TASK OBJECTIVE ▸ Render the material from the line containing "At what (x,y)" through the line containing "center [148, 244]." as a numbered list, omitting any blank lines.

DATA SUPPLIED ▸

+===+

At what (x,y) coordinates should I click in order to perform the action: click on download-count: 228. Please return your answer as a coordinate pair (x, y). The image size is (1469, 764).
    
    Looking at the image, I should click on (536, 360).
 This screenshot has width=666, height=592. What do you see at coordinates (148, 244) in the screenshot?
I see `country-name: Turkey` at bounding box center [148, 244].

+===+

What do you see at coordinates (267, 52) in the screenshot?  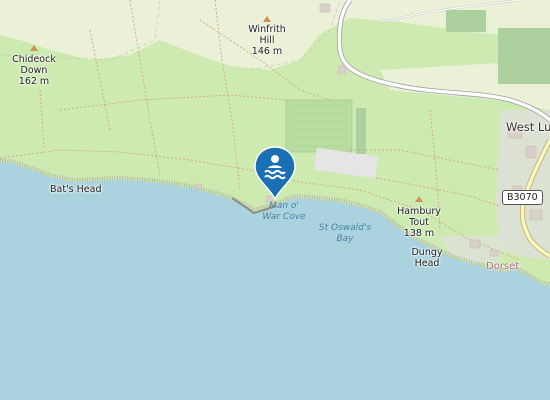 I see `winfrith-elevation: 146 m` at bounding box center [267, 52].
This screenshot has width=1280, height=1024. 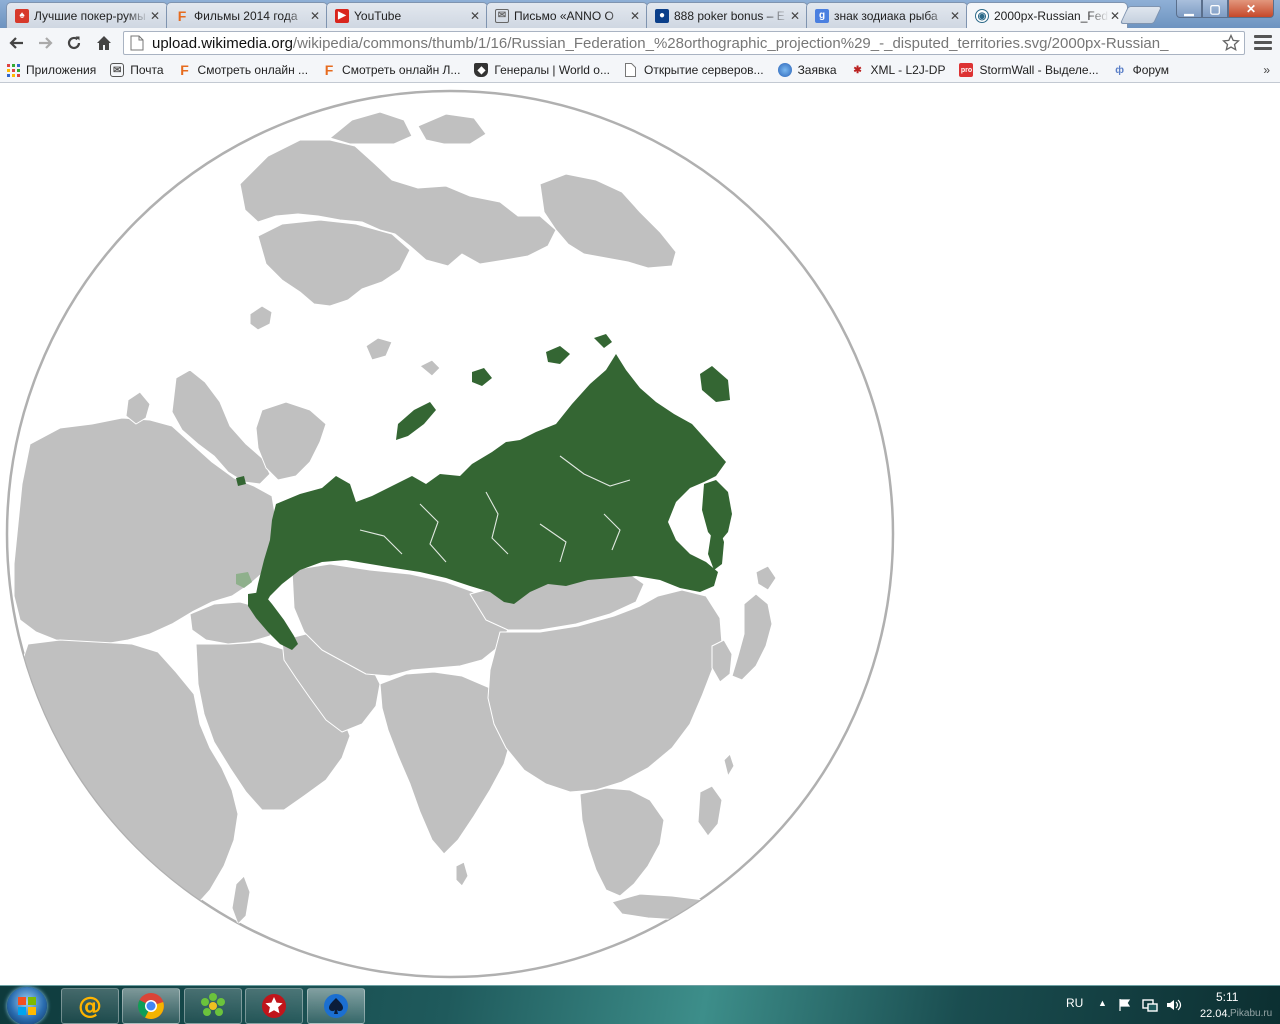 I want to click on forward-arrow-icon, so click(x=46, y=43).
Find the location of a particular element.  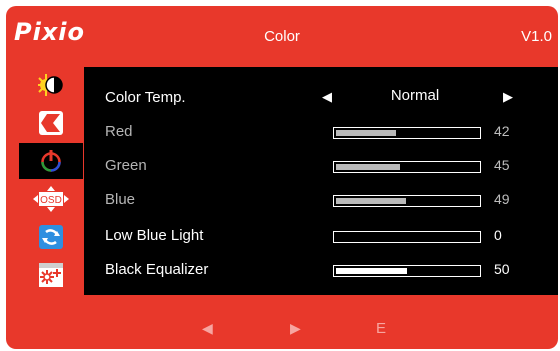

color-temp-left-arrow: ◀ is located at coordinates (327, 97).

+===+

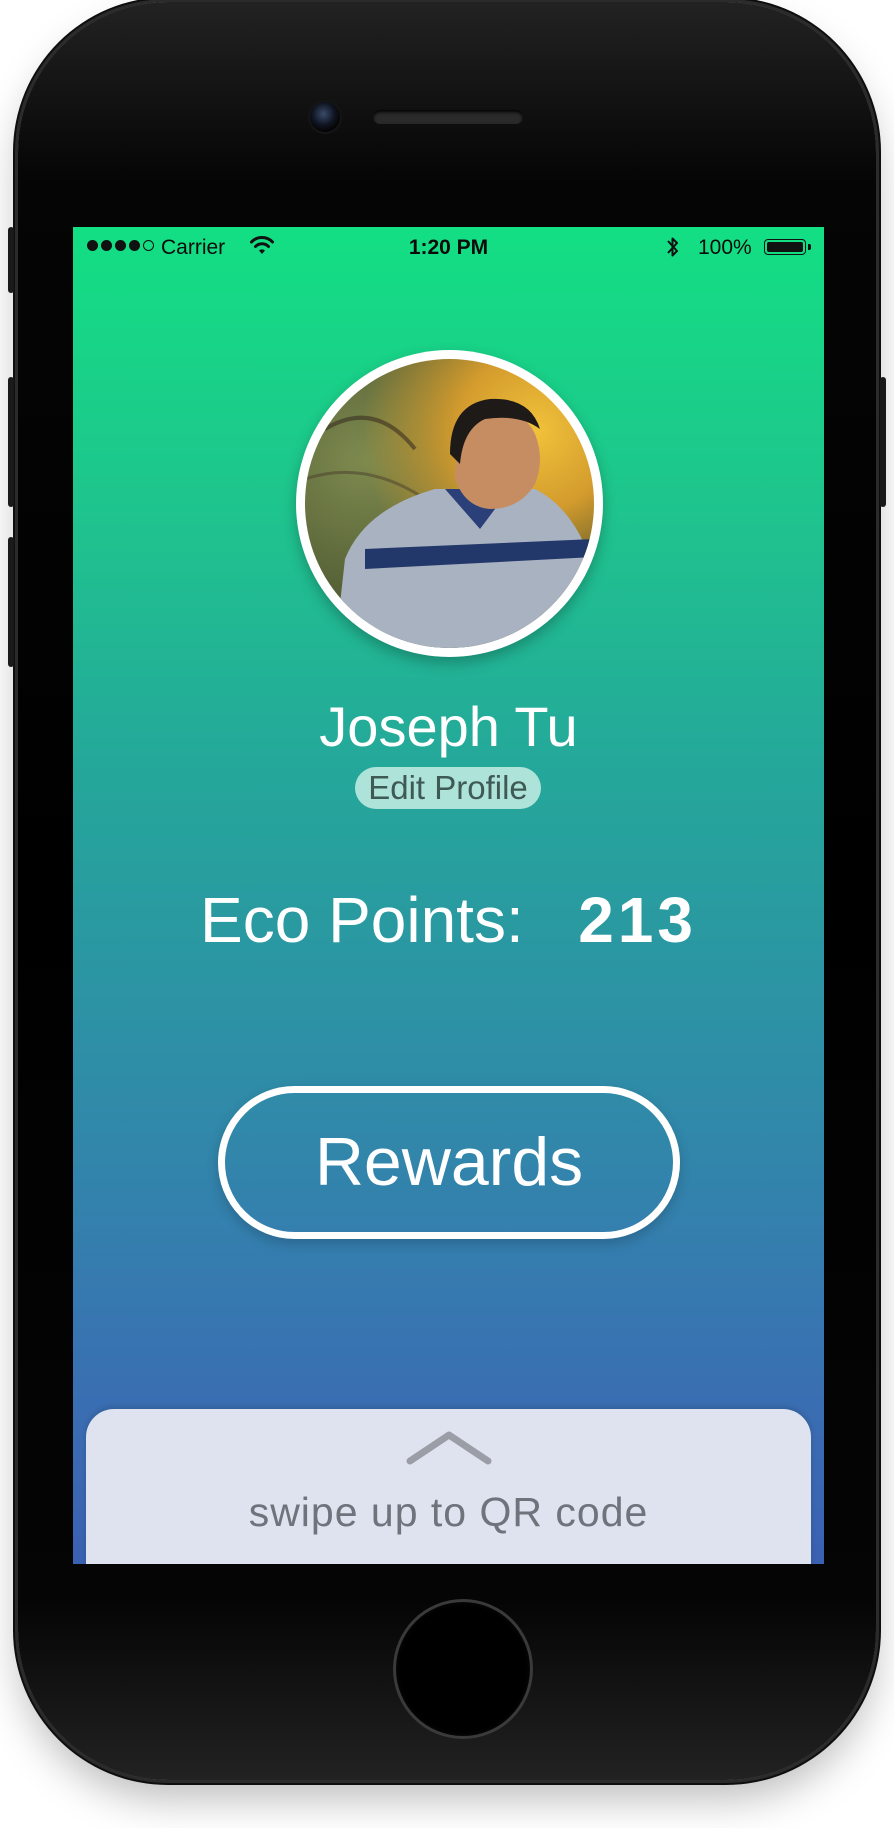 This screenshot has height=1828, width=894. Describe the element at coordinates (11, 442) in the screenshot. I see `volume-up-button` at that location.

+===+

REPLY ▸
1. At what (x,y) coordinates should I click in order to perform the action: click on download-count: 228. Please return your answer as a coordinate pair (x, y). The image size is (1469, 764).
2.     Looking at the image, I should click on (536, 360).
3.  This screenshot has width=666, height=592. What do you see at coordinates (148, 244) in the screenshot?
4. I see `country-name: Turkey` at bounding box center [148, 244].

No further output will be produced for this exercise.